Speaker
Jan Reineke

Jan Reineke is a professor of computer science at Saarland University. Before joining Saarland University in 2012, he has been a postdoctoral scholar at UC Berkeley in the Ptolemy group from 2009 to 2011. He completed his MSc and PhD in Computer Science at Saarland University in 2005 and 2008, respectively, and his BSc in Computing Science at the University of Oldenburg in 2003.
His research centers around problems at the boundary between hardware and software.
In the area of real-time systems, he is particularly interested in principles for the design of timing-predictable hardware and in precise and efficient timing-analysis techniques for multi-core architectures. His recent results include the design of the first provably timing-predictable pipelined processor design (RTSS 2018) and the first exact analyses for LRU caches (CAV 2017, POPL 2019, RTSS 2019).
Another focus of his work are security vulnerabilities of hardware-software systems. Recent results include the development of automatic techniques to detect information leaks introduced by speculative execution (Spectector, S&P 2020), techniques to quantify the information leakage through cache side channels (ACM TISSEC 2015), and automatic methods to obtain highly detailed performance models for modern microarchitectures (uops.info, ASPLOS 2019).

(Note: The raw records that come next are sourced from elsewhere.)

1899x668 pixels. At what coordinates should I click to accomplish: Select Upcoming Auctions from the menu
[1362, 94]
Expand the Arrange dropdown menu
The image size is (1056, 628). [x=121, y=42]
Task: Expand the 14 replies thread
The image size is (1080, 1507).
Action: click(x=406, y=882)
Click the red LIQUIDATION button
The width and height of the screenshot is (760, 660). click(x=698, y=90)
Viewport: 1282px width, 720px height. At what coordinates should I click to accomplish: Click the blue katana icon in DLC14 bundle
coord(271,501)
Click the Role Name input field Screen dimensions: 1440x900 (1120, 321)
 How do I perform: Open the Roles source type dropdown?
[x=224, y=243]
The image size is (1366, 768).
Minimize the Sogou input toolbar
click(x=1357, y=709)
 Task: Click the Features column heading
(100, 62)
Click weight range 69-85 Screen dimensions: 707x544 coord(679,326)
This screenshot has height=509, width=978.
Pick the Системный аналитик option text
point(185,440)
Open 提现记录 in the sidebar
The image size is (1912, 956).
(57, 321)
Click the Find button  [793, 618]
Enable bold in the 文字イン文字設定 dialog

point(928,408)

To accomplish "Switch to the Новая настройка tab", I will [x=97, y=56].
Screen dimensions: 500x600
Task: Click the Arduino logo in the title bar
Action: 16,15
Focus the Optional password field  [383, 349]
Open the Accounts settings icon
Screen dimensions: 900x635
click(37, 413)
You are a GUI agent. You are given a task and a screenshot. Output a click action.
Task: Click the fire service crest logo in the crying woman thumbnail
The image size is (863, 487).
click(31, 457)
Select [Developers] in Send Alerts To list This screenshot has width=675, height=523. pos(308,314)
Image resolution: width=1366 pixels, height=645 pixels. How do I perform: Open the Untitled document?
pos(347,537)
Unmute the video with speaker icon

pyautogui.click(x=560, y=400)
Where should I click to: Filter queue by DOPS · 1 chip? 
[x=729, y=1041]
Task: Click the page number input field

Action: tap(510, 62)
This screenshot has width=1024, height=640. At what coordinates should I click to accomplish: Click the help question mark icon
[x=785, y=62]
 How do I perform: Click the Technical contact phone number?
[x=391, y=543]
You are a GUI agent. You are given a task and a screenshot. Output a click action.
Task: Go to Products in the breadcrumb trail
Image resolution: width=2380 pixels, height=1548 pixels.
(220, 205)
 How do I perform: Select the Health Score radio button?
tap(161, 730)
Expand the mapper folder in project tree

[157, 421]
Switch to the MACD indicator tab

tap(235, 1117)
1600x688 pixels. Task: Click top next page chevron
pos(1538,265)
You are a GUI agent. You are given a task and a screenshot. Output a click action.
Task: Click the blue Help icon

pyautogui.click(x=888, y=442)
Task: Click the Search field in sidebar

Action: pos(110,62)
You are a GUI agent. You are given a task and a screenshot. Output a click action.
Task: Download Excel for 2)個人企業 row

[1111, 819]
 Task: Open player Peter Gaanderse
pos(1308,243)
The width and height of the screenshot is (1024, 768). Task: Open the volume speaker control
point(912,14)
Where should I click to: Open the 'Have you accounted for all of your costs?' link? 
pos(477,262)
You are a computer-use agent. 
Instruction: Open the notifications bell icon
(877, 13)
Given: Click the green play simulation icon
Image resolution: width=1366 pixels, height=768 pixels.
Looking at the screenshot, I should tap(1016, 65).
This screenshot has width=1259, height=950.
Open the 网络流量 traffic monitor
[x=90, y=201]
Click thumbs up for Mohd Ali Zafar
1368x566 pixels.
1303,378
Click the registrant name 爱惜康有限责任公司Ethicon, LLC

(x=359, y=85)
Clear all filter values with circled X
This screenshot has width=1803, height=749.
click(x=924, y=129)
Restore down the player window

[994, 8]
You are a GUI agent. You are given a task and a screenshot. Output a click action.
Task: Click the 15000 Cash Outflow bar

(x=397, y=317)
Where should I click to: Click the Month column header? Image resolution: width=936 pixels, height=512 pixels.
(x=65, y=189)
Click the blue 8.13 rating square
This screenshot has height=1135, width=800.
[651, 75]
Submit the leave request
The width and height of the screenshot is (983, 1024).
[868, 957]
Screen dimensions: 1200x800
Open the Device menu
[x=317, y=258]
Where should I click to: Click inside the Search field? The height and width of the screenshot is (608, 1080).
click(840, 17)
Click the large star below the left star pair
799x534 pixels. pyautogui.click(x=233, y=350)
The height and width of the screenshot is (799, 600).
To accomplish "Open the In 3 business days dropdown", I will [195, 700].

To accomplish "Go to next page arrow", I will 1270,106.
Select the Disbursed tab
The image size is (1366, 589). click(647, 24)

In 2012, he was selected as an Intel Early Career Faculty Honor Program awardee. He was the PC chair of EMSOFT 2014, the International Conference on Embedded Software, a Topic co-chair at DATE 2016 and the PC chair of WCET 2017, the International Workshop on Worst-Case Execution Time Analysis. His papers have been awarded 9 outstanding paper awards and two best-paper nominations, most recently at DATE (2024), CCS (2023), RTSS (2023, 2019, 2018), Oakland (2021), and ECRTS (2017). In 2021, he has been awarded an ERC Advanced Grant.